Sống

E n 1969, le Viêt Nam est coupé en deux, de part et d’autre du 17ème parallèle. Cela fait quatorze années que les États-Unis ont décidé de s’engager activement dans le conflit pour défendre l’administration du Sud. La guerre fait rage, surtout depuis la création, en 1960, du Front National de Libération (FNL), organisation révolutionnaire fondée pour mener la lutte armée. C’est dans ce contexte particulier que Linh, 16 ans, décide de quitter Bến Tre pour rejoindre le maquis, à la frontière cambodgienne, et y rencontrer son père pour la première fois.

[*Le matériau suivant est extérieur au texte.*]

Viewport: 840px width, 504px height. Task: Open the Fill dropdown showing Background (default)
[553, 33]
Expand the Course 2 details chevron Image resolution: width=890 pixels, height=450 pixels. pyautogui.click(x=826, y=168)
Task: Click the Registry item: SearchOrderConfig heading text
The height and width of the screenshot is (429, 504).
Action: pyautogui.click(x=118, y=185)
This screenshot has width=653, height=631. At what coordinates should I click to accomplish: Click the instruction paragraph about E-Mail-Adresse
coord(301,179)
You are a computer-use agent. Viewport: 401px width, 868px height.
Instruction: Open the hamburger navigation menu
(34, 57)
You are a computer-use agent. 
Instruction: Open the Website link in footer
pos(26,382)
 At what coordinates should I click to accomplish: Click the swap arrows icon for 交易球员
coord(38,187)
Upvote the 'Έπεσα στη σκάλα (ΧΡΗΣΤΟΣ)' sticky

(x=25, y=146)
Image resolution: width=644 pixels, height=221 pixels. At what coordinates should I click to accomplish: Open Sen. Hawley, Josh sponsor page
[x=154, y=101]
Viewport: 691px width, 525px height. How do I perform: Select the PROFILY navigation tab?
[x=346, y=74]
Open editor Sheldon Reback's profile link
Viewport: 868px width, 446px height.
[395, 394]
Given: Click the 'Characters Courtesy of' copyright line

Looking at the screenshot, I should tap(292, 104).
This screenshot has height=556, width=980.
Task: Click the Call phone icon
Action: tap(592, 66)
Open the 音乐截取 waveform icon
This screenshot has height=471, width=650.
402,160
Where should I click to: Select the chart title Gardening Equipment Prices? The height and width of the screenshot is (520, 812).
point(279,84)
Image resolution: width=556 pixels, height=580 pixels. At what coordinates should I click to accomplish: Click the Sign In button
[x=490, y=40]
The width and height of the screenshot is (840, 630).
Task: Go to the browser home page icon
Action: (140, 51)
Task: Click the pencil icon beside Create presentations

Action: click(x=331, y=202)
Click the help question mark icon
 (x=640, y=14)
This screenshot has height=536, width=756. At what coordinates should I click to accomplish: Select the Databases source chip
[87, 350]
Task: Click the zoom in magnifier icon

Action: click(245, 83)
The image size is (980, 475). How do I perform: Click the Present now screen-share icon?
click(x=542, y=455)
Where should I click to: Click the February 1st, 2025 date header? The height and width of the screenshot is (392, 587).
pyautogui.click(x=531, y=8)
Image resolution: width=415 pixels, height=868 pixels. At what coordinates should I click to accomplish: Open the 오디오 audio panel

Voici le début du témoignage que Hai-Anh recueille peu à peu auprès de sa mère. À travers son récit, il est évidemment question d’aborder les enjeux d’un conflit qui s’est enlisé pendant de longues années ainsi que le quotidien dans le maquis, rythmé par la crainte des avions en survol et la difficulté à se nourrir. Toutefois, il ne s’agit là que de l’une des facettes de ce brillant album. L’auteure développe également la relation particulière avec celle qu'elle appelle Me (maman en vietnamien), dont elle se sent si proche mais qui est parfois si loin, et l’importance de la transmission. Ayant grandi à Paris, la jeunesse de la scénariste aura été marquée par la force de l’attachement familial à son pays d’origine. Au point que sa mère n’aura jamais appris le français, malgré de longues années passées en France avant de retourner au Viêt Nam.

« Retourner au Viêt Nam » : voilà d’ailleurs une expression que Hai-Anh fait sienne lorsqu’elle explore ses origines et évoque ses séjours à près de 10 000 kilomètres de la France. Au fil de chacun des chapitres de Sống, le lecteur comprend ainsi progressivement ce que peut signifier, intimement, d’avoir deux pays et d’en embrasser conjointement les cultures.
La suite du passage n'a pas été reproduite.